We spent damn near $400 in a bar that had every interior wall space available glorifying a late 1980s visit of KNOWN TERRORISTS to Scranton, PA.
I worked for almost five years with a kid (last name Willoughby) whose primary pastime was doing the pow-wow circuit. That's not a joke, he'd go from reservation to reservation as a part of a drum/dance team for his tribe. Won a bunch of awards. Probably has that infamous poster tattooed on his back now.
I know/am friends with/work with three guys, one named Lee, one named Nathan, one named James, all of them named after prominent Confederate Generals. When asked they will admit to it proudly.
We all were once residents in a state that has the battle standard of the Confederacy as a part of its state flag, STILL.
Now, everything I just mentioned can be seen as the same type of indictment that has stirred the pot so forcefully. As mentioned numerous times, my great great grandfather's name is on the Wisconsin memorial at Vicksburg. My friendly meathead Confederate-named coworkers occasionally talk Confederate smack when they forget who's sitting at the breakroom table with them... And I usually give them enough rope to ensure when they fall, the neck won't break so they get to Danny Deever for three minutes before the twitching stops.
I personally, despite my Irish heritage, cannot condone the terror campaign of the IRA in any of its manifestations. There is no justification of what the British did during the centuries of occupation of Ireland, but terror is terror and is unacceptable.
But Willoughby was a different story.
For good or for bad, and despite the many, many atrocities committed against the American Indian population, they have something no other minority in the United States has... Legal entitlement. African Americans do not have a legal right to the "40 acres and a mule." Disenfranchised Spanish/Mexican Americans, robbed of their legal land grants in a post Mexican/American War or Texan Independence, have no legal recourse nor were given any. But I know many, many people of American Indian descent benefiting from the treaty structures of today.
So when someone plasters a poster concerning Homeland Security, I have to scratch my head. In today's world, the American Indian not only gets to drink, drive and vote... They get the benefits of dual citizenship within their tribal nation AND our country. So how freaking tough is that?
My personal opinion? They want Homeland Security? Fine. Then they become NATIONS, independent nations, stand alone political entities. They LOSE citizenship within the United States.
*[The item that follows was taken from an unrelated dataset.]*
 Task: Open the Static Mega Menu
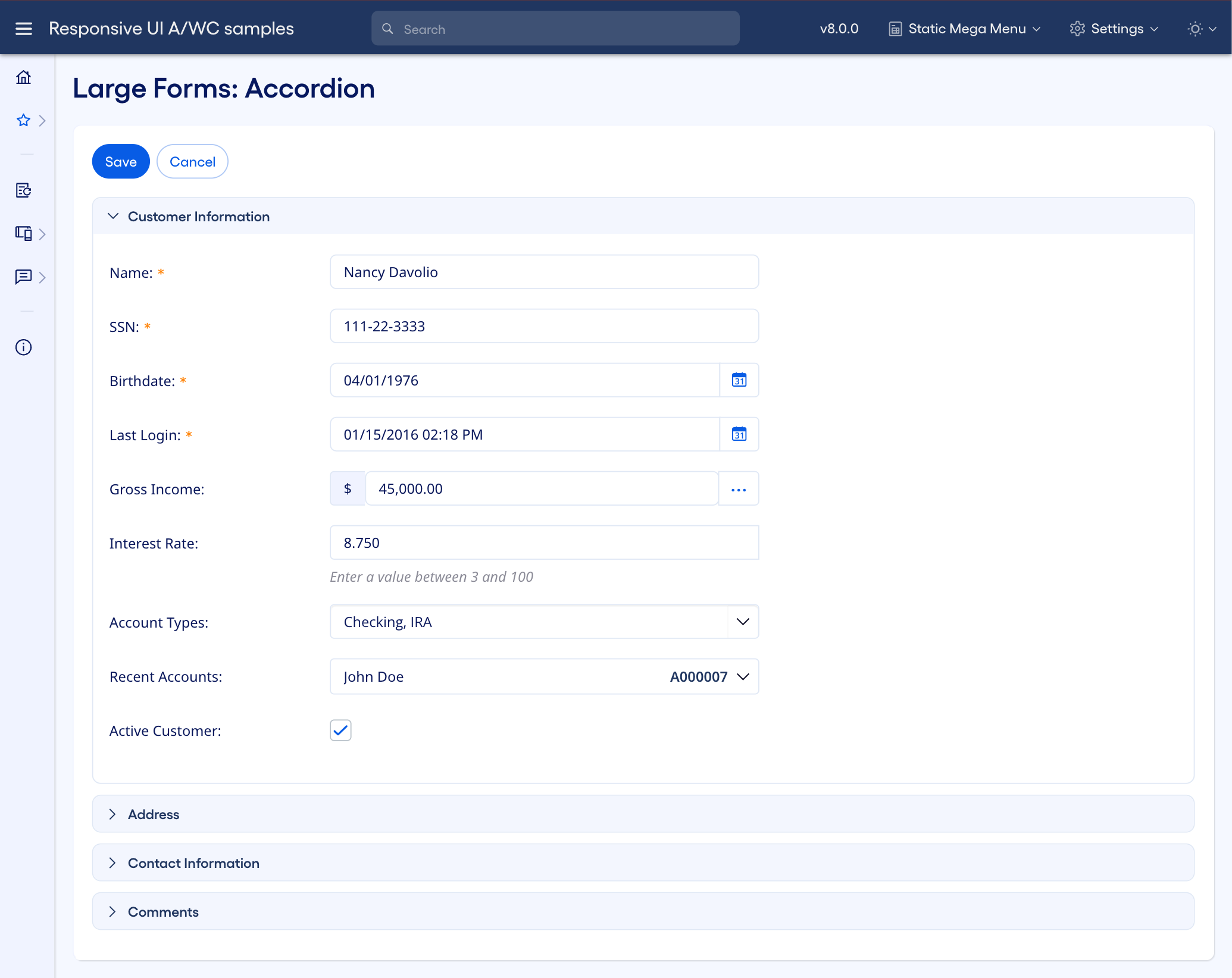(x=963, y=28)
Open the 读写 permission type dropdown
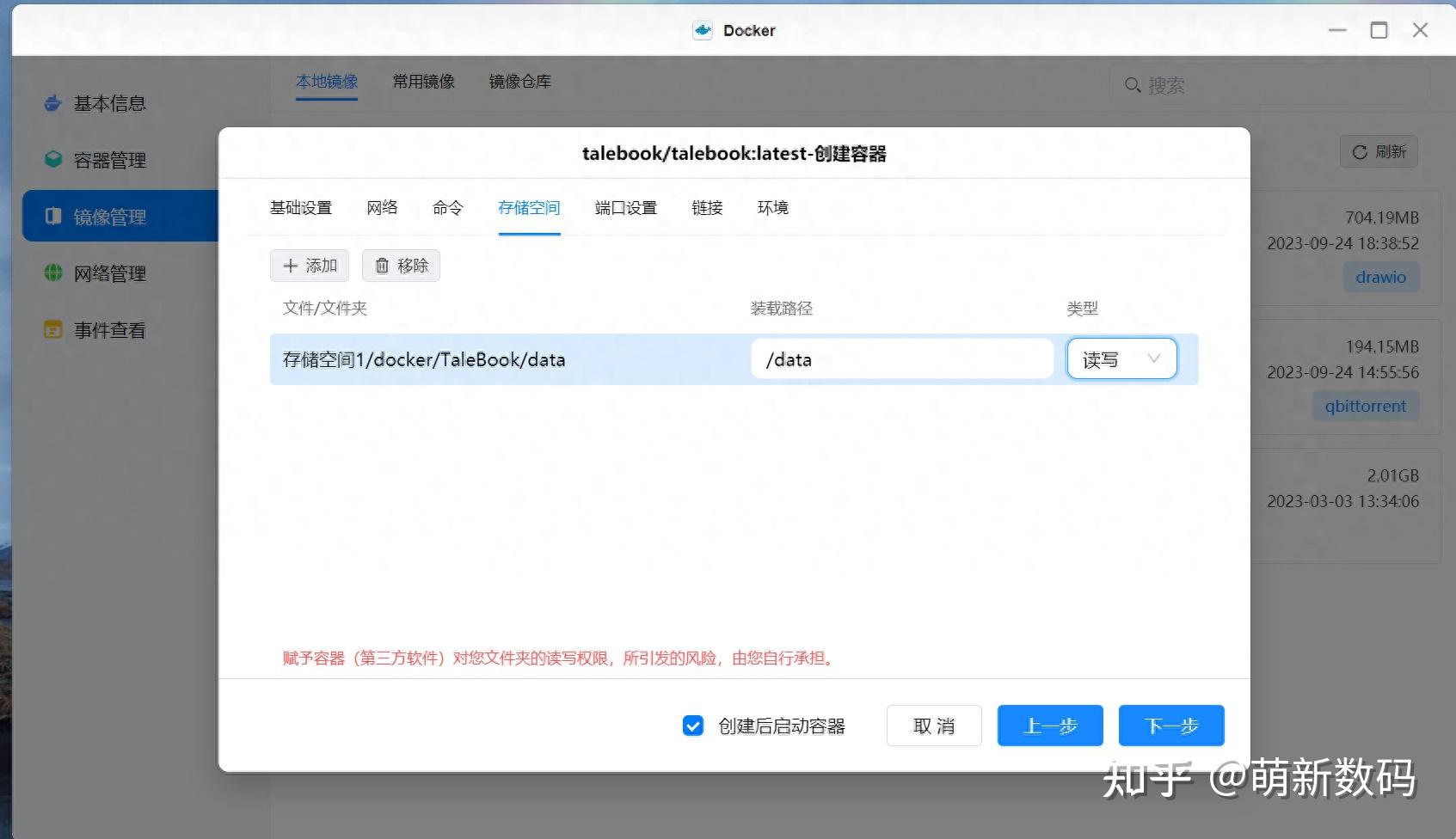Viewport: 1456px width, 839px height. pyautogui.click(x=1121, y=358)
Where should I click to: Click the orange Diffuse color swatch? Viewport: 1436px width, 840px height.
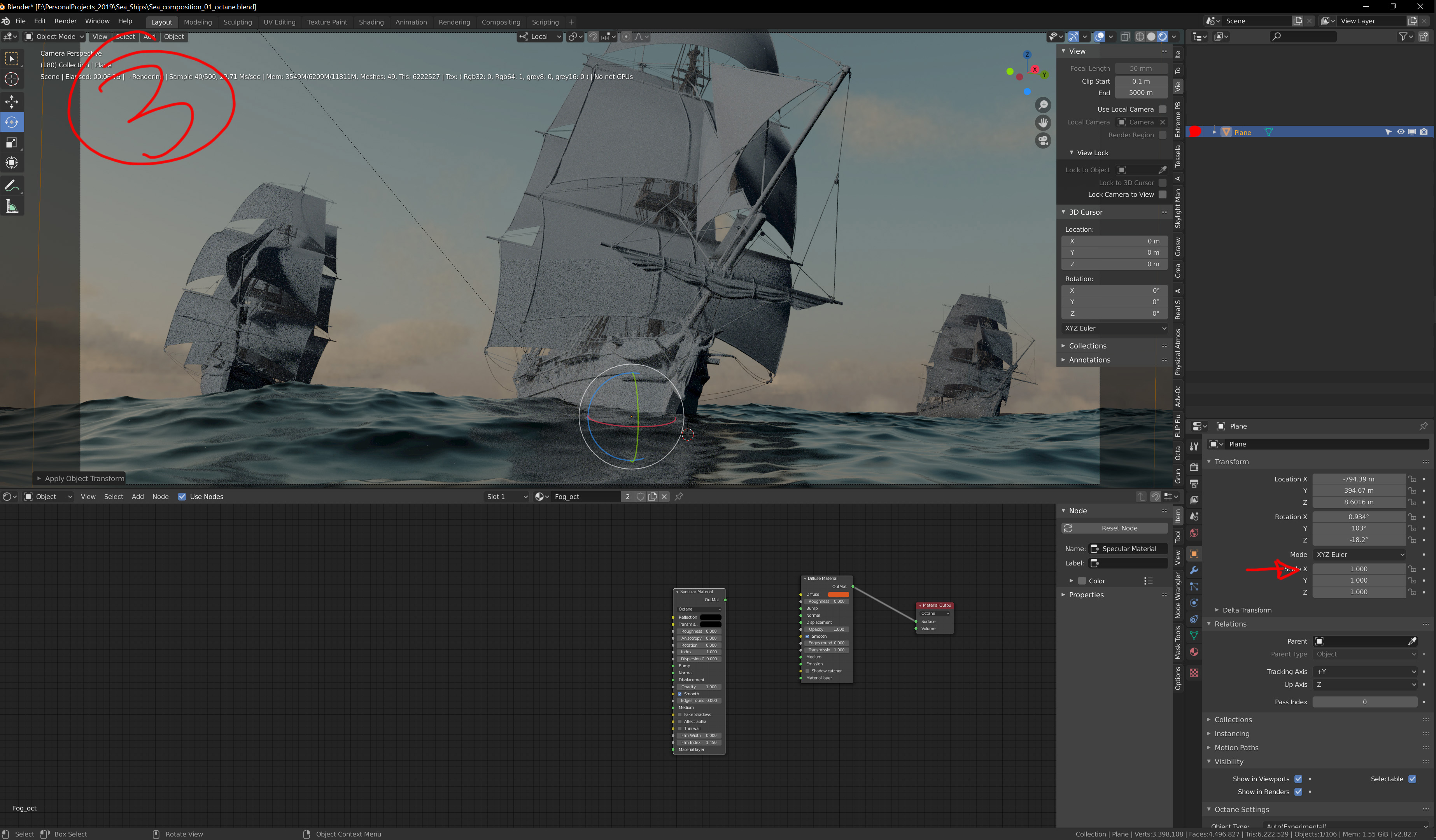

They're responsible for their own affairs, and their own security. Of course, it's my opinion... No one listens to me anyway.
Do I agree with the poster? No. Do they have the right to print/sell it? Of course. Do I feel it's an indictment of everyone not American Indian? No... I feel it is the same kind of misguided individual expression as the Confederate Flag or the Malcolm X or Che or CCCP t-shirts. I get pissed when I see them but more for the morons wearing them. (Well... Che pisses me off on principle, so that's overtime pissed)
Now that being said...
Was the curator of that museum a COMPLETE MORON? Absolutely. Was Ryan justified in his actions with said curator? Completely. Just because someone has the right to wear a swastika, or a rising sun bandanna, or anything with the CCCP on it doesn't mean he/she needs to be parading around in it at the D-Day Museum on June 6. You want to proclaim Indian Homeland Security? Do it from the Crazy Horse Monument, or a warring tribal reservation. Not from some pacifist desert tribe that died out centuries before Columbus was born. Not out of any type of context.
I hope, with all sincerity, that we get posted updates on the campaign against said museum. I would be very very interested in knowing how that turns out.